In particular, perhaps it is time for the left to put to rest the nonsensical slogan, “Support the troops, bring them home.” It is true, as crafters of this slogan have been at pains to point out, that the other side makes precious little sense either. Supporting the troops by not anticipating the dangers, waiting years to adapt Pentagon procurement practices so that they’re equipped as well as possible, and having psychologists deny them rights to combat-related disability benefits because of claims that their PTSD actually results from when their parents didn’t take them to the circus is not exactly in accord with the vernacular definition of “support.” I wouldn’t deny this. But I think their version still makes more sense than the antiwar movement’s version.

“Support the troops, bring them home” sounds a lot to me like “Support the policemen, make sure they don’t have to fight crime” or “Support the ballerinas, keep them from performing dangerous dance steps that could lead to serious joint injuries.” If your daughter was a doctor fighting, say, a malaria epidemic, would you be “supporting” her by trying to get her called away?

Of course, it is true that, unlike said doctor, many of the soldiers want to leave. Do you mean “support the soldiers’ wishes?” Do you really think decisions about war and peace should be made by polling the military? I imagine not.

For whatever reason people join the U.S. military, the truth is that it exists to fight wars abroad. If we fought lots of noble wars abroad from disinterested humanitarian motives and nobody was killed (except, of course, for “bad guys”), and the countries we bombed were transformed into Sugar Candy Mountain, then perhaps that would be a noble goal. As it is, the last war we fought in which our participation was unequivocally a good thing (with lots of horrors embedded within it, of course) was World War II and at the start of that war we barely had a standing military.

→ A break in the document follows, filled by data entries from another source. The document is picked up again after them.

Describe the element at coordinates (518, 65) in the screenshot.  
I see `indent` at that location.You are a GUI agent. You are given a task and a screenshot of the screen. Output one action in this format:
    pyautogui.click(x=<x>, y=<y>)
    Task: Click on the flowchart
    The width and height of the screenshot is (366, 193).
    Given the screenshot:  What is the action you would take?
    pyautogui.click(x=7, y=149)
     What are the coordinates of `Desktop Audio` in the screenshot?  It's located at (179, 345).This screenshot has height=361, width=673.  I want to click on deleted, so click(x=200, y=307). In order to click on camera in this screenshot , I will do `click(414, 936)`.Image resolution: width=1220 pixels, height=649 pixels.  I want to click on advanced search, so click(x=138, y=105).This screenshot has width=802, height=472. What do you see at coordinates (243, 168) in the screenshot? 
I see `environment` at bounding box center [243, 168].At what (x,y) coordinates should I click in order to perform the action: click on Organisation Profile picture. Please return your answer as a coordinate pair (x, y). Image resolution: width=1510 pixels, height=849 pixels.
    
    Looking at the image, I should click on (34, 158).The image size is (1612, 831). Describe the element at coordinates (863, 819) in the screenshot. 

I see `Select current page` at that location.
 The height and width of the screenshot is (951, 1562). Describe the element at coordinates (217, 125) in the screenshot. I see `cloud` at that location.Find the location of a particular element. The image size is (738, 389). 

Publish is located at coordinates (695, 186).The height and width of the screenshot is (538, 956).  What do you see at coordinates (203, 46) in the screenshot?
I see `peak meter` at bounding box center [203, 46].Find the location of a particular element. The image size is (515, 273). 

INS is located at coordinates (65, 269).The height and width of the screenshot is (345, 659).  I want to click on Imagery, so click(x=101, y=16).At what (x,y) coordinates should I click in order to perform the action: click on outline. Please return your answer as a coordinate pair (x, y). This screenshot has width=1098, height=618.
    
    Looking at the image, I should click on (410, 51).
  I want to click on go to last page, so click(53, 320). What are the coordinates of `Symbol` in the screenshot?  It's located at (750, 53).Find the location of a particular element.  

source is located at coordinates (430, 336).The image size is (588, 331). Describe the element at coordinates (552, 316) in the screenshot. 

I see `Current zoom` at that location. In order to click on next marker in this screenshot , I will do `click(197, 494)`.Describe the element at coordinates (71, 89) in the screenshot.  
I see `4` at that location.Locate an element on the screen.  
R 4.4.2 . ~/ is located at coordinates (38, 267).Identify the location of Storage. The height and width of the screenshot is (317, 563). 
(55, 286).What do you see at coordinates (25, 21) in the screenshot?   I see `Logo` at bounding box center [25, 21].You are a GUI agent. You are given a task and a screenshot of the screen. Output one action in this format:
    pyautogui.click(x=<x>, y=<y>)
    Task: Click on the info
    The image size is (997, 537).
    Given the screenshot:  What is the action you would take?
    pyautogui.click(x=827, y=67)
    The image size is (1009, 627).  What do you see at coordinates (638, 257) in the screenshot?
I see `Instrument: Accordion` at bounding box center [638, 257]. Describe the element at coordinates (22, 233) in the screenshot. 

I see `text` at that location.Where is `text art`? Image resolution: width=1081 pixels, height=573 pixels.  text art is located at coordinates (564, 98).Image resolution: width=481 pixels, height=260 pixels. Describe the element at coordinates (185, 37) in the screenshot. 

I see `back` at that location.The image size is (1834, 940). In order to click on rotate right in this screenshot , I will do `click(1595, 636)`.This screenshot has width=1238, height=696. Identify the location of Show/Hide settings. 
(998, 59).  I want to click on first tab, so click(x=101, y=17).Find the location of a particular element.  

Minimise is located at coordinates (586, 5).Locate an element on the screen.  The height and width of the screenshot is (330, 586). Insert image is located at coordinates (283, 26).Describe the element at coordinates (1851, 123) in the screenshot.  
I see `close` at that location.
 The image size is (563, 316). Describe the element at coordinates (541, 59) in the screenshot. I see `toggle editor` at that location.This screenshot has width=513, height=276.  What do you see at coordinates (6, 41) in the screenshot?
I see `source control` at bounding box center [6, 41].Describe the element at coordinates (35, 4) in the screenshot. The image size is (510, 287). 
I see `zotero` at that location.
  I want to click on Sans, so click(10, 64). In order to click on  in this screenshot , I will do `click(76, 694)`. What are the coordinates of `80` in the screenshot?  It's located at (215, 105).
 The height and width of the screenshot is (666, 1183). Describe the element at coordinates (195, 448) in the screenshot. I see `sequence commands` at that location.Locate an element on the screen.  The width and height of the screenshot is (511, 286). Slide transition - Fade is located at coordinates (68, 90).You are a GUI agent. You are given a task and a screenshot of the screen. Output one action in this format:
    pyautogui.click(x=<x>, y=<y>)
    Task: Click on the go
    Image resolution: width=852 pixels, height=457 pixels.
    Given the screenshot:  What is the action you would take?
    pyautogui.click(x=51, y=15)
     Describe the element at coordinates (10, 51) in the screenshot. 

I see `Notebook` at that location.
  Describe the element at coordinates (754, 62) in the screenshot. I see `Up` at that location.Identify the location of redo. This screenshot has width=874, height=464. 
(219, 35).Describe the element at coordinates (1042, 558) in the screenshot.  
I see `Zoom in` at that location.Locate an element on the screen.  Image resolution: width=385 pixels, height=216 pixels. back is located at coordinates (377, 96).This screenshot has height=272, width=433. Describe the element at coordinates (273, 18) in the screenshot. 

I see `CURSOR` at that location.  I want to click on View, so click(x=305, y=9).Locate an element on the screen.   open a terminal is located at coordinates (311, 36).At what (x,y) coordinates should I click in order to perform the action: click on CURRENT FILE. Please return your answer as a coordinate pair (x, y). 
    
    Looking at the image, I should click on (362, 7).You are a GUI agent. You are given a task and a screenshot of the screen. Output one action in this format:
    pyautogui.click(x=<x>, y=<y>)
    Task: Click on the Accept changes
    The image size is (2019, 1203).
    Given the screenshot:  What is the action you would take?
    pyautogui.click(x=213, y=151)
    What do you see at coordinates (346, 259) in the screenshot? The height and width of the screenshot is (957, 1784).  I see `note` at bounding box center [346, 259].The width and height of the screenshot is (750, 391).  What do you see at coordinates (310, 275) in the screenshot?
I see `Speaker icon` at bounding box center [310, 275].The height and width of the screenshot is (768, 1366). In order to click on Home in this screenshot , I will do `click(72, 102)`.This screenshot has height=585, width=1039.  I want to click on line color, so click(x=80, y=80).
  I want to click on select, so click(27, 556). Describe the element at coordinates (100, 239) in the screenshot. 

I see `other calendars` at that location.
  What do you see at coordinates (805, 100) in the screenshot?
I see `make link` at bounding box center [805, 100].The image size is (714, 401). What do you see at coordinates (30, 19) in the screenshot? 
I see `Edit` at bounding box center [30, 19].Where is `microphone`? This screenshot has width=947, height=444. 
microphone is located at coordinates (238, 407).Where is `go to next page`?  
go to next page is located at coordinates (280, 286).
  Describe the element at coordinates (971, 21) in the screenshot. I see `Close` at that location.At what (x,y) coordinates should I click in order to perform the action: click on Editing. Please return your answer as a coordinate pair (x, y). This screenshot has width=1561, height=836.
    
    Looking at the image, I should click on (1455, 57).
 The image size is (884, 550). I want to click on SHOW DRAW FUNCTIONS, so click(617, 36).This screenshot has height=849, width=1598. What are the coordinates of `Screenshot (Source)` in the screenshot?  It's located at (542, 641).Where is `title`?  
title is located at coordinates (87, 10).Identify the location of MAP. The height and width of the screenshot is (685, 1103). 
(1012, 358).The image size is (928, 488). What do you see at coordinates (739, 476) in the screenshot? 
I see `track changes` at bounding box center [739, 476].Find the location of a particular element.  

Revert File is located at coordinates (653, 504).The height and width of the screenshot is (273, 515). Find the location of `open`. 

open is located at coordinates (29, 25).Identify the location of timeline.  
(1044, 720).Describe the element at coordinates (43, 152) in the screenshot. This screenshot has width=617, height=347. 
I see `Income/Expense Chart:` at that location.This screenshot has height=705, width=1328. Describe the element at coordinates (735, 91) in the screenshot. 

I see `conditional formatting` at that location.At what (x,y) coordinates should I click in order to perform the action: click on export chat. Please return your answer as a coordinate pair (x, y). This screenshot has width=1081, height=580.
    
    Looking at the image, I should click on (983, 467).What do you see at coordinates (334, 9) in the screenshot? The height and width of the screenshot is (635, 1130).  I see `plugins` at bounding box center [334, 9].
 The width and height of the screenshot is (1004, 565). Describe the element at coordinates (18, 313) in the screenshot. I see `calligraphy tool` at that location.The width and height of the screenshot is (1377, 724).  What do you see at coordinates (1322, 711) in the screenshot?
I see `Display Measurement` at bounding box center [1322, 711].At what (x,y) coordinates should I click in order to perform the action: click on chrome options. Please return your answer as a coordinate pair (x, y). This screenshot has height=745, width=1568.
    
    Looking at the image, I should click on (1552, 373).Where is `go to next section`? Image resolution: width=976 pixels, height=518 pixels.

The purpose of the war machine created since then is not to defend what George Bush likes to call the “homeland.” Before 9/11, about 8% at most of the military budget was spent on anything potentially related to “defense.” The Army’s Northern Command was created only in 2002. A telling anecdote of Richard Clarke’s: in 1993, when the World Trade Center was bombed, a Naval attaché assisting him was unsure whether domestic attacks were part of the purview of the National Security Council.

The muddled thinking embodied in this slogan is like that at the New York Times, where the editorial staff not long ago managed to say that, although Bush’s occupation of Iraq was clearly a terrible idea, we need a larger army. What do we need that army for if occupations are a bad idea? They couldn’t say.

The war in Iraq is not about to end soon, but it’s already time to look forward and consider the lessons we learn from it, as a nation. The story of the war has been told by a group of liberals for whom this is the one aberration from America’s exceptionalism: the one time we struck first, the one time we used torture, etc. When we use their language in order to be accepted, we forfeit our ability to tell a different story. The price of our intellectual liberty is eternal vigilance.